Armando Calvo integrou o comité de organização dos Jogos Olímpicos de Barcelona em 1987, inicialmente como director-geral de tecnologia e infra-estruturas, mais tarde, como diretor-geral de operações e, durante os Jogos, como responsável da cidade Olímpica. Antes de se juntar à equipa olímpica, ele trabalhava para a Sony, em Espanha.

António Calvo reconhece que a trajectória não era atípica, na altura, ninguém no comité de organização dos JO de Barcelona tinha experiência na organização de grandes eventos desportivos.

“O maior desafio foi que ninguém no comité tinha experiência para organização um evento tão importante. Conversamos com pessoas que tinham trabalhado em outros comités de organização. No meu caso, estive três meses em Seul, em 1988, nas vésperas dos Jogos Olímpicos para acompanhar os preparativos”, lembra.

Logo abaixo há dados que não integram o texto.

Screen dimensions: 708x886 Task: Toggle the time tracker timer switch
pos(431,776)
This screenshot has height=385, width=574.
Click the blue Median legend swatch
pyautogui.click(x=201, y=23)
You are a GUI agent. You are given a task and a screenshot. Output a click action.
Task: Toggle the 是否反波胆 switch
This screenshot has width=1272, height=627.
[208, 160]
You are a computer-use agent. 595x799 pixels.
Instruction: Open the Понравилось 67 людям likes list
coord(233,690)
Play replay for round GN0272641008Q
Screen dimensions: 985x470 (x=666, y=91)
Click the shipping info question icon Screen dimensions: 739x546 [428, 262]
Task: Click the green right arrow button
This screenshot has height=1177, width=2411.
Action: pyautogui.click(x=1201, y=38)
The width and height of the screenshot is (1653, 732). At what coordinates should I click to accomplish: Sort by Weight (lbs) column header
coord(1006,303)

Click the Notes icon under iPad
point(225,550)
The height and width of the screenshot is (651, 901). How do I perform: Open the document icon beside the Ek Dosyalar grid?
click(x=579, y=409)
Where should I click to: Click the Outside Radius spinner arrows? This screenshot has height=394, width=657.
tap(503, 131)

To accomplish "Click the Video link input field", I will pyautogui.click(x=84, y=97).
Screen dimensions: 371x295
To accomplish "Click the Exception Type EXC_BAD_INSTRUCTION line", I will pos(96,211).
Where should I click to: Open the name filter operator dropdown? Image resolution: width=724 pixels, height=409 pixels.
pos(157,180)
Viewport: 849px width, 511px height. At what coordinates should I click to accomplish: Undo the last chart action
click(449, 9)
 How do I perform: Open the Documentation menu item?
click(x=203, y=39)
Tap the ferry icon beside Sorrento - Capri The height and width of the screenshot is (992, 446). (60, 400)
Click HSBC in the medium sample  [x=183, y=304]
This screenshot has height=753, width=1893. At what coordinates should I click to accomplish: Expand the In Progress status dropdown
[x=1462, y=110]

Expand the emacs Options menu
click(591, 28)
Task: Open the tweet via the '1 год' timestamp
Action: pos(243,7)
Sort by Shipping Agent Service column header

A delegação espanhola desfila, a 25 de Julho de 1992, durante a cerimónia de abertura dos Jogos Olímpicos de Barcelona.
A delegação espanhola desfila, a 25 de Julho de 1992, durante a cerimónia de abertura dos Jogos Olímpicos de Barcelona. AFP/Archives

O antigo director da cidade Olímpica considera que os Jogos Olímpicos são um desafio que ocorre de forma descentralizada, que exige preparação, sublinhando que é fundamental ter a equipa certa.

“Os Jogos Olímpicos são um evento que exigem preparação antecipada e que ocorrem de forma muito descentralizada. Isso também é um desafio, uma vez que é preciso entender que, uma vez que envia a equipa para o terreno, tudo o que foi planeado e previsto, ocorre de forma caótica. Portanto, é importante confiar na equipe e dar-lhes a liberdade necessária para tomar decisões. Quando algo acontece, por exemplo, no estádio, muitas vezes não há tempo para consultar os superiores. O problema deve ser resolvido em minutos, em segundos. Portanto, é importante escolher bem a sua equipe”, explica.

Morte de Freddie Mercury altera abertura dos JO

A abertura dos Jogos Olímpicos de Barcelona decorreu a 25 de Julho de 1992. O cenário da cerimónia inspirou-se nos mitos e lendas de Hércules, o fundador de Barcelona. Estava previsto que Freddie Mercury e Montserrat Caballé interpretassem ao vivo a música "Barcelona" na cerimónia de abertura, mas a morte de Mercury, oito meses antes dos Jogos, acabou por alterar a ordem do envento e nesse dia foi transmitida uma gravação dos músicos.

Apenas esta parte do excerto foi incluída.